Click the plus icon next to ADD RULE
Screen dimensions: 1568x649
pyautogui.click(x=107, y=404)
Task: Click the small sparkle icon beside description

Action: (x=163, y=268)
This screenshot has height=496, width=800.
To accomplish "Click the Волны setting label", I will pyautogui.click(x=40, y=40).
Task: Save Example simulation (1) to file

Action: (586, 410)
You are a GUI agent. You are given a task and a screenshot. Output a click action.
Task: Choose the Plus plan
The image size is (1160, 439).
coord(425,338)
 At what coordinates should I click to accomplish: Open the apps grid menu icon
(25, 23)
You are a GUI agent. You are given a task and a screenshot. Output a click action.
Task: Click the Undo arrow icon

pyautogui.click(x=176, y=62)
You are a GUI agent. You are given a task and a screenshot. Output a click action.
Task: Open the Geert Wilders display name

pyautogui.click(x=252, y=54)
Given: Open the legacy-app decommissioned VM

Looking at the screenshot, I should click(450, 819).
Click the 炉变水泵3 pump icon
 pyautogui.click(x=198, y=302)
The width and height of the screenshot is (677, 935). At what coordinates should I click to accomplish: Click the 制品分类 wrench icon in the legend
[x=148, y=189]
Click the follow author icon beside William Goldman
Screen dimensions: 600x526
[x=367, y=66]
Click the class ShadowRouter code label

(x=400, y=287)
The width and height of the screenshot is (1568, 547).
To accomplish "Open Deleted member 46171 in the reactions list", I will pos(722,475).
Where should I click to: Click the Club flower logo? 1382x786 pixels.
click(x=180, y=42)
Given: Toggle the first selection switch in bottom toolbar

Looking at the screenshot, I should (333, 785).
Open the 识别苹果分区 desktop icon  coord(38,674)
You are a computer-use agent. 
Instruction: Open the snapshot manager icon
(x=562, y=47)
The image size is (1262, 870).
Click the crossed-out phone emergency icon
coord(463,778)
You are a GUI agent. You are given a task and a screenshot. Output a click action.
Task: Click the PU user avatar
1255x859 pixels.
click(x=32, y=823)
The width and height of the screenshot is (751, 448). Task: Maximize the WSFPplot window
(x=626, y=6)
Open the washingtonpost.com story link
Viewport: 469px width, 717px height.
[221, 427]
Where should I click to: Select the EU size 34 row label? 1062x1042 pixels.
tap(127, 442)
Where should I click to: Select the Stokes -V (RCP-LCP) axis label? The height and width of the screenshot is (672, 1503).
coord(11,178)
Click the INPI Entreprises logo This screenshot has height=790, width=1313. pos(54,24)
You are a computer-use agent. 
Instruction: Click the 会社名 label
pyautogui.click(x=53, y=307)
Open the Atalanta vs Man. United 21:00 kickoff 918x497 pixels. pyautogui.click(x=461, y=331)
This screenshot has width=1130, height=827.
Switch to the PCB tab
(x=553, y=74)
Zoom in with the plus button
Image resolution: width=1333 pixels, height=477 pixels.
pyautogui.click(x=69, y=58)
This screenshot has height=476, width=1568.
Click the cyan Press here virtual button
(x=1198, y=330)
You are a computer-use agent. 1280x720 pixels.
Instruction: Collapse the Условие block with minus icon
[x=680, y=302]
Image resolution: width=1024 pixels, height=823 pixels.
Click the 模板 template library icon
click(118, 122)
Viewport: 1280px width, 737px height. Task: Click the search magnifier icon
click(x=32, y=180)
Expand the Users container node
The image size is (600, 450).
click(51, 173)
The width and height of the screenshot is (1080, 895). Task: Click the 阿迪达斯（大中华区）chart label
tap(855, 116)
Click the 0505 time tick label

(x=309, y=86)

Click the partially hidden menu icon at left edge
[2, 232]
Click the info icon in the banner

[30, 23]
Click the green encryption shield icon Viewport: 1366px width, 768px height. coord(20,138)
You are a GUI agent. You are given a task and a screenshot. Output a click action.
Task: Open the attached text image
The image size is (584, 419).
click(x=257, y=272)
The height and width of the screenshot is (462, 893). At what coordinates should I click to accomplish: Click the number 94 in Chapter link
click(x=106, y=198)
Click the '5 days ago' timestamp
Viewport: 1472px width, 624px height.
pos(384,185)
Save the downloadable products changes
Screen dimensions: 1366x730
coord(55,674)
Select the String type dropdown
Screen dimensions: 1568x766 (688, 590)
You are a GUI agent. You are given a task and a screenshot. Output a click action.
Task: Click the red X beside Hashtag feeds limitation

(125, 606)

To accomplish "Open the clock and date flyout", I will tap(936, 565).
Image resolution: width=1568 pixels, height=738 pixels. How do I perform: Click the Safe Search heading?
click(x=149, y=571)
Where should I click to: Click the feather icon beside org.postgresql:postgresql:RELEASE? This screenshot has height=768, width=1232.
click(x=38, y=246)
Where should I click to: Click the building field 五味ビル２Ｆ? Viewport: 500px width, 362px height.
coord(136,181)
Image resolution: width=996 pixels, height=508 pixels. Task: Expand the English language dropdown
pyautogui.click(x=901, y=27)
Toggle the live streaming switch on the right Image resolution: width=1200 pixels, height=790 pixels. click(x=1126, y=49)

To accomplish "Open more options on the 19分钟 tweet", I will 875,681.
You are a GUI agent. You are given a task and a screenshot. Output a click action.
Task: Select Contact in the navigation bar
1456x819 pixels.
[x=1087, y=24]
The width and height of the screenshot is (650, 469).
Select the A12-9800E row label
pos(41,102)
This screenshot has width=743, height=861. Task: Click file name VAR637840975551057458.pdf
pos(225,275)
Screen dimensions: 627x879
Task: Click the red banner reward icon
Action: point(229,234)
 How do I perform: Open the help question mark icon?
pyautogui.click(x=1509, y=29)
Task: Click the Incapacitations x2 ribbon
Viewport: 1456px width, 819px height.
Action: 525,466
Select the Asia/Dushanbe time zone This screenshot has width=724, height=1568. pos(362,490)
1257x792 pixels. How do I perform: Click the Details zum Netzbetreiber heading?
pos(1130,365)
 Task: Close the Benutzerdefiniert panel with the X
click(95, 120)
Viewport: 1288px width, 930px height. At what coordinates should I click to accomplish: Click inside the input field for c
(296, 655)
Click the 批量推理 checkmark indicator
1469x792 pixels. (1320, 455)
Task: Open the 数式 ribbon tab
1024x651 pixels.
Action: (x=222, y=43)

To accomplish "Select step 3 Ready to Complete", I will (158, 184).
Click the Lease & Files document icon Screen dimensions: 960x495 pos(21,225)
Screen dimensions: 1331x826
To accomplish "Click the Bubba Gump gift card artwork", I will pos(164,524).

━━━

Work instructions »
Go through the entries above and report each line with the string "ribbon" in it.

Task solution »
Task: Click the Incapacitations x2 ribbon
Task: Open the 数式 ribbon tab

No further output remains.